The other female squatted nearby, her hips thrusting against air as she waited her turn. He looked at her as he had his way with this one, imagining what he would do to her, how she would look with his seed running out of her hole after he had fucked her.

The thought of werewolf pussies leaking with his seed pushed him over the edge, and he rammed himself into the female below him. His knot swelled to its widest point as he came, locking them together. He panted, his tongue hanging out of his mouth as the pleasure overwhelmed him, his balls pulling up tight against his crotch as he emptied what felt like gallons of seed into the female.

She howled beneath him, and he felt her tighten around his cock from her orgasm, giving him more pleasure and drawing more seed from his balls. She looked like she was going to faint, and he grinned to himself, knowing that he had done this to her, knowing that he had made her feel this good.

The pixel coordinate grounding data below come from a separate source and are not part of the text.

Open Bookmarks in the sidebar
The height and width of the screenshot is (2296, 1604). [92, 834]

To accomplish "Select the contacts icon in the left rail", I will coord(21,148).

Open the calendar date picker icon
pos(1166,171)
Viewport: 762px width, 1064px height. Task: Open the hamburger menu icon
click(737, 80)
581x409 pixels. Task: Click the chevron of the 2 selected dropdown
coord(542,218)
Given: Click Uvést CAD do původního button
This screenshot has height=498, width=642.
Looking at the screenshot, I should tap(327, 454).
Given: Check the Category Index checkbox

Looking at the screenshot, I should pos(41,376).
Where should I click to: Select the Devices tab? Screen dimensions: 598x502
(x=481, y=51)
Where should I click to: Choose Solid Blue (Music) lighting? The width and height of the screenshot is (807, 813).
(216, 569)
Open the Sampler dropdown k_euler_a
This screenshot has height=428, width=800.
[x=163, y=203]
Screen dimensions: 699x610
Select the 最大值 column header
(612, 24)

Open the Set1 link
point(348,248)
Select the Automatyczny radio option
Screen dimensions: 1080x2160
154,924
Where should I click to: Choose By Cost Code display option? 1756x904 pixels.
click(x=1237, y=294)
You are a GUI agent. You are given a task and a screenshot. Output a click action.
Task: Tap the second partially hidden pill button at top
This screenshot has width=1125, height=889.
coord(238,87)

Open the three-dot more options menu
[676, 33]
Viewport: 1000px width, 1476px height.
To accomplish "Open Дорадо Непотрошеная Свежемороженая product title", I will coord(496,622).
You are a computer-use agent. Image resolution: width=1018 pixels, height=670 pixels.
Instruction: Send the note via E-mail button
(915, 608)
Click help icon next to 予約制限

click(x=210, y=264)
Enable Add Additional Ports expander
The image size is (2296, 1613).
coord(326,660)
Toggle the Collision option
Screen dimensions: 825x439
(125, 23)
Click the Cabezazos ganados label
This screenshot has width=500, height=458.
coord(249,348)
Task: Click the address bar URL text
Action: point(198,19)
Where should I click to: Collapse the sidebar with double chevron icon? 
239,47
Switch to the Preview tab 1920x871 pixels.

As his orgasm subsided, he realized that perhaps he shouldn't be so eager to knot the females in the future. It was better for getting them pregnant, but as he tried to pull back, it actually made him hurt a bit. He was stuck to her for a while, and he would have to wait to satisfy the other female until his knot went down. He hoped that wouldn't take long. The way she looked at him, whimpering and whining, he knew she wanted it, and he did not want to disappoint her.

As he waited, he looked back at the other wolves. The Packmother's fur was smeared with pre and cum, occasionally licked up by some of the males, but mostly laying on her like some sort of decoration, some badge of honor. She didn't seem to mind, and only grinned when the males came on her breasts or across her stomach, almost encouraging them to keep doing it.

He shook his head, looking away. Looking at them only made his knot harder, bigger, and that was the last thing that he needed right now.

The other female leaned in, licking his muzzle softly. He growled affectionately, but softly, back at her, rubbing his head against her neck. She returned the gesture, one of her clawed hands pawwing at his chest, rubbing him lightly, and he growled again, happily, at the contact.

"You will make...many packs, Den Father," the Packmother said to him. "These two are just the start. Find many females...convert them...and make new packs on the mainland."

His muzzle turned up in a wide grin. He was starting to like the sound of this mission.

#

Dawn broke with the arrival of the fleet that the Captain had promised. Several officers stepped off of the boats, walking along the docks towards the fort. There was a strange smell of musk about the place, similar to a stable or a kennel around the houses of nobles back on the mainland, but stronger than anything that they were used to. The soldiers walked into the fort with hands over their noses, shaking their heads.

The Captain and a member of the legion met them at the south gate. Both had toothy grins, and yellow eyes, and both were eager to 'welcome' new members of the pack.